Using both immunofluorescence and coimmunoprecipitation assays to establish the dynamic localization of SAF-A through the cell cycle, the authors showed that SAF-A changes from chromatin bound during interphase to excluded from chromosomes during mitosis. Importantly, RNA bound to SAF-A during interphase maintained binding to SAF-A through the cell cycle, leading to eviction of RNA from mitotic chromosomes. Given that SAF-A binds to ∼13% of all expressed RNA, the exclusion of SAF-A from mitotic chromosomes leads to substantial rearrangement of RNA localization during mitosis.

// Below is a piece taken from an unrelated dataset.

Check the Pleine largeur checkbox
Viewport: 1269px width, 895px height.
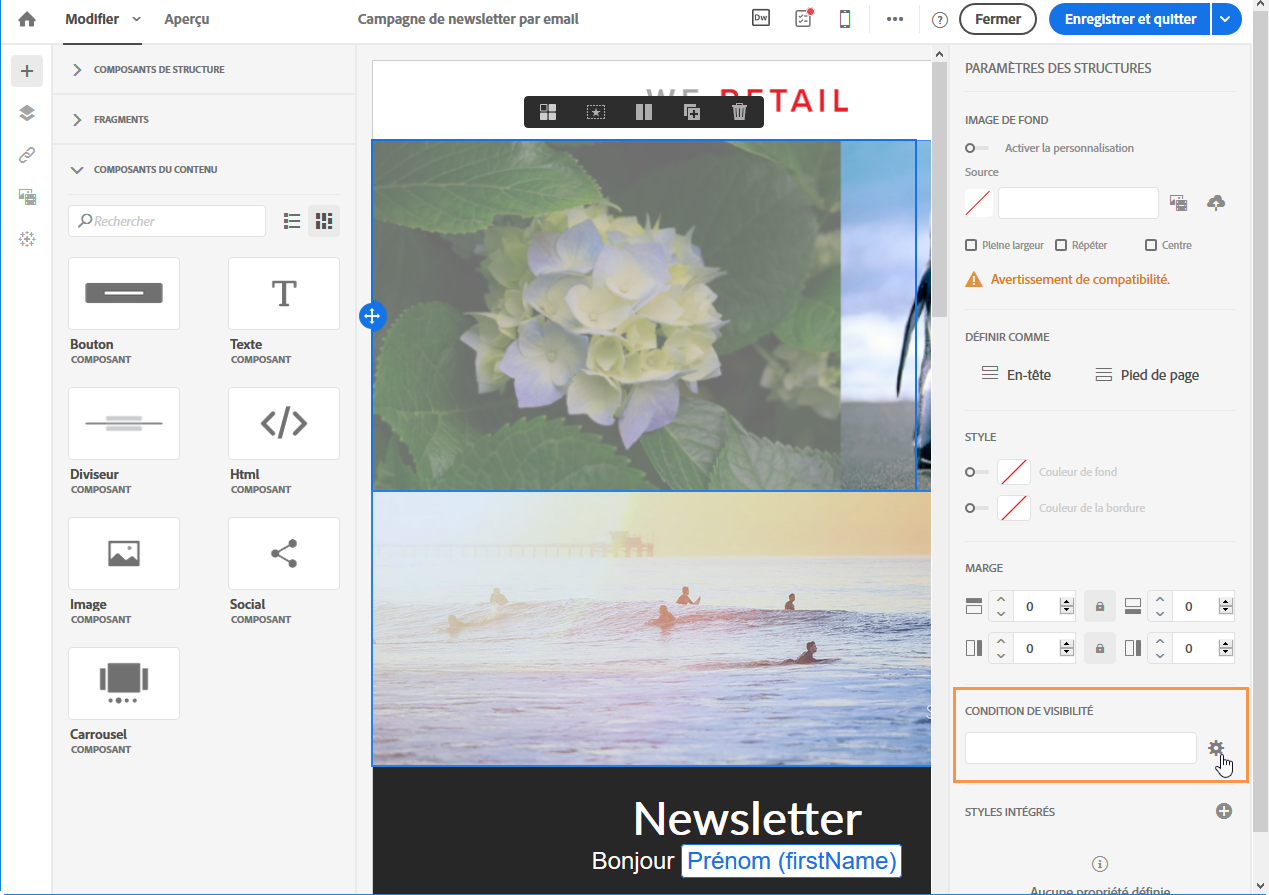coord(971,245)
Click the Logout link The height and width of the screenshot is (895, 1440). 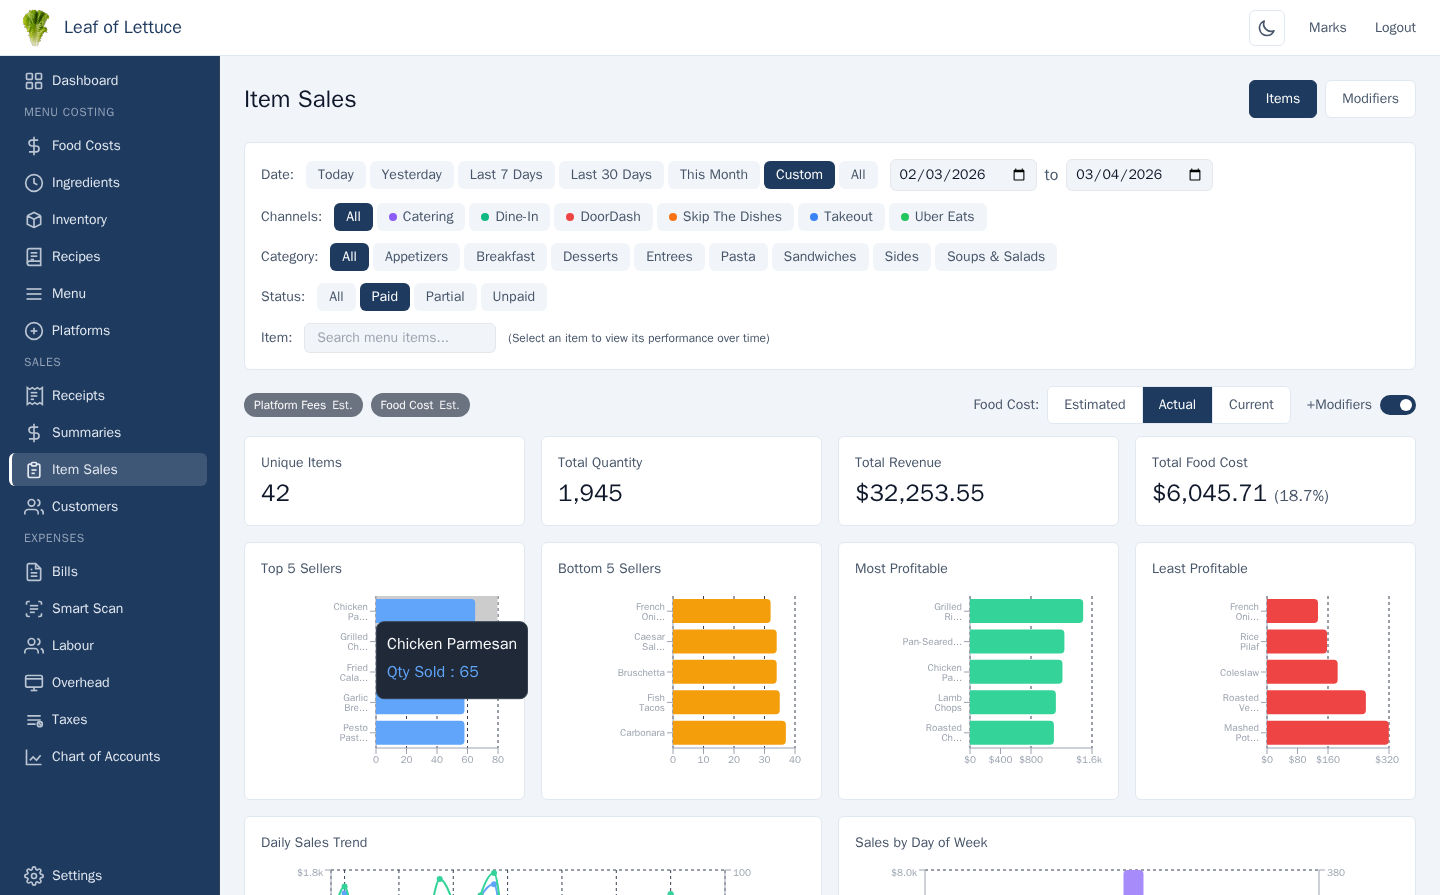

The timing of SAF-A exclusion at the prophase–prometaphase junction hints at a cell cycle–specific signal that is triggering the change in SAF-A localization. Sharp et al. checked the most likely candidates: mitosis-specific kinases such as Aurora-A, PLK1, and Aurora-B. Using specific inhibitors and RNAi knockdown for each kinase, the authors observed that Aurora-B kinase inhibition leads to retention of SAF-A, and hence RNA, on mitotic chromosomes, suggesting that Aurora-B triggers the exclusion of SAF-A early in mitosis. To test whether Aurora-B works directly via SAF-A to actively exclude RNA from mitotic chromosomes, the authors used acute, drug-mediated depletion of SAF-A along with Aurora-B inhibition and found that RNA was no longer retained on chromosomes, suggesting that Aurora-B is epistatic to SAF-A.

The interaction between SAF-A and Aurora-B defines the pathway for global eviction of RNA from chromosomes during early mitosis. Diving deeper, Sharp et al. used structural modeling, mass spectrometry, and in vitro reconstitution assays to identify precisely the serine residues within SAF-A that are the targets of Aurora-B phosphorylation during mitosis. They ultimately identified two serine residues within the SAF-A DNA binding domain that, when phosphorylated, are responsible for the release of SAF-A from mitotic chromosomes.

The researchers next identified the functional significance of this exclusion. They induced the expression of either the wild-type or nonphosphorylatable SAF-A in cells that are depleted of endogenous SAF-A and followed mitotic progression through live-cell imaging. Mutant SAF-A expression led to massive delays in early stages of mitosis that ultimately presented as aberrant anaphase structures, including increased rate of lagging chromosomes and anaphase chromosome bridge formation. Taken together, the authors concluded that global eviction of RNA via phosphorylation of SAF-A by the Aurora-B kinase during early mitosis is necessary for proper segregation of chromosomes.

In summary, Sharp et al. (10) combined a diverse set of techniques to dissect the mechanism of SAF-A:RNA dynamics during mitosis and found something surprising. As biologists, we normally associate phenotype with the presence of activity. In this case, the opposite is true: the exclusion of SAF-A bound RNA is related to the phenotype. Why does retention of SAF-A–bound RNA lead to chromosome segregation defects? Addressing this question presents a tantalizing future direction of research.

Acknowledgments

The author declares no competing financial interests.